A Betania, Marta e poi Maria raggiungono Gesù sulla strada all’ingresso del villaggio. Una dopo l’altra non gli risparmiano un rimprovero: egli le ha deluse, perchè non è accorso per tempo, prima che Lazzaro morisse. Come ci assomigliano queste due sorelle! Siamo sempre capaci di rimproverare il Signore. Non conosciamo le sue intenzioni, i suoi progetti, la grandezza del suo amore: è per questo che pensiamo di potergli insegnare, e quindi di attenderci da lui la soddisfazione dei nostri piccoli desideri che avranno comunque breve durata. Gesù, vicino a quelli che piangono, piange lui pure. Perché? Piange perché Lazzaro è morto, o perché la morte ha un peso così opprimente sul cuore dell’uomo, da impedirgli di vedere l’amore del Padre, di sperare in lui e di accorgersi della sua bontà? Oppure piange perché prevede che, anche quando Lazzaro risorgerà, il cuore di molti rimarrà chiuso e deciso a volere comunque la sua morte? Infatti, chiunque lascia lui, Gesù, fuori di sè, costui è morto davvero, senza vita, senza amore e quindi senza pace. Il pianto del Signore è più profondo e più serio di un pianto spontaneo per l’assenza di un amico. Egli piange per la morte entrata nel cuore degli uomini: perché nell’uomo entri la vita dovrà morire egli stesso e risorgere, e così rendersi disponibile a tutti quelli che lo ameranno.
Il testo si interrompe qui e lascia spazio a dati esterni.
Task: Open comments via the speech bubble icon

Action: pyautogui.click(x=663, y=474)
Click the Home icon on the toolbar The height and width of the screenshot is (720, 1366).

Con gli occhi bagnati ora dà un segno, un segno più gioioso di quello offerto a Cana. Là l’acqua è divenuta vino di gioia, qui ora il pianto della morte cede il posto alla speranza, alla gioia della vita. Egli, davanti alla tomba chiusa, fa udire la sua voce potente: “Vieni fuori!”. La Parola di Gesù viene udita dal morto, che gli ubbidisce. Come non sperare ancora che chi è triste, afflitto, disperato, oppresso da paure e da ingiustizie mortali, quando udrà la voce di Gesù si rialzerà per rimettersi in comunione con lui e con chi in lui vive? Per questo ricominciamo la nuova evangelizzazione: facciamo arrivare la Parola di Gesù agli orecchi e agli occhi e al cuore di chi è morto, di chi è senza vita, e vedremo i miracoli dell’amore del Padre! Il Figlio di Dio è ancora con noi, in mezzo a noi, e la sua voce è ancora più potente di quella morte che ha chiuso in se stessa molte anime e distrutto molte relazioni. Facciamo risuonare senza timore la Parola della vita, la Parola che farà risorgere i morti!